The other thing is recognizing that in many communities, in the early days of the pandemic, many deaths were non-COVID related, and were from heart attacks, strokes and other acute events happening, so people were fearful of going to the hospital. So we took all our diabetic and hypertension patients—some who had prior strokes and heart attacks—and told them not to delay your care. This presented an opportunity to get the message out there, and we’re now noticing the downtick in hospitalizations is not the same as it what it was [earlier] on in the crisis.

And the patient interactions—such as getting vital care packages to COVID-positive patients, especially to seniors who are socially isolated—can only be achieved because of value-based care. The way in which we’re paid allows us to find the resources to have the teams in place that we would have otherwise struggled with.
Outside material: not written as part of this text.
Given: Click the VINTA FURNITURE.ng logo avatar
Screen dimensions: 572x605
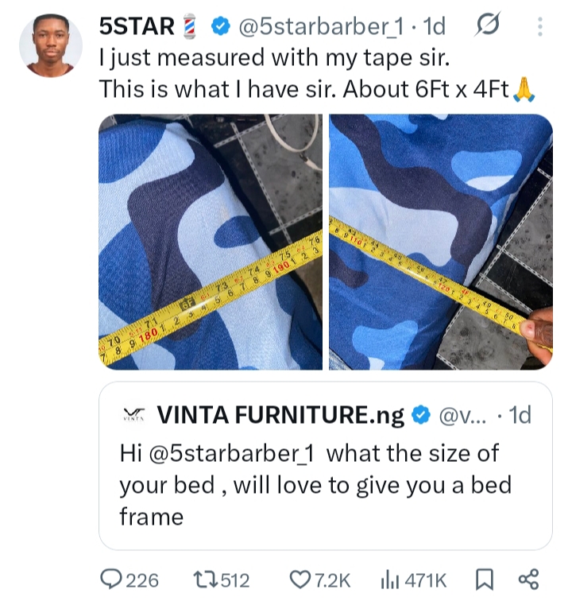Looking at the screenshot, I should (133, 415).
Can you discuss the intersection of SDOH and COVID-19, and how connecting underserved patients with key resources is a critical response to the crisis?
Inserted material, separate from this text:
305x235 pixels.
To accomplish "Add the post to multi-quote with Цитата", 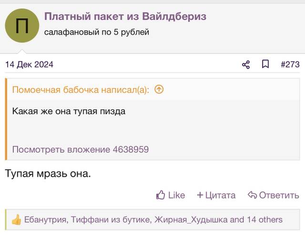I will click(216, 195).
The top few things when we think of SDOH are medical transportation, health literacy and food insecurities. We have a COViD-19 registry from both UT Southwestern and Texas Health Resources, and we get a daily list of our COVID-positive patients from them. That helps us to drive our outreach teams to do a quick SDOH screening, and make sure that if patients respond positive to any of these screening questions, that we plug in our social workers and case managers. We can then determine what the challenges are, and if those challenges are access to care, we can certainly help solve that.

We helped 400 practices stand up telehealth into their offices, and that’s more than just technology, but also education and getting the waivers in place. We work with partners to get urgent visits to the home, and we also partner with home health agencies in the area, doing pre-acute work for high-need patients. We are even providing Lyft services to our patients; we have had to think out-of-the-box in terms of what those needs are.

Financial challenges have unfortunately hamstrung too many physicians during the pandemic. Reports of revenues lost continue to be bleak. How do you view this landscape?

There were a number of federal loans that some have gotten access to, but others have not. We instituted weekly webinars with physicians, and early on we had 500 to 600 physicians on these webinars, asking us what waivers are in place, or how they do an attestation for telemedicine. About 90 percent of our practices switched over to telemedicine within a week of the public health emergency announcement. More practices are asking the question of what can they do to support patients during the pandemic, and improve outcomes, and it’s really important to have a continuous source of funds so they can keep the lights on.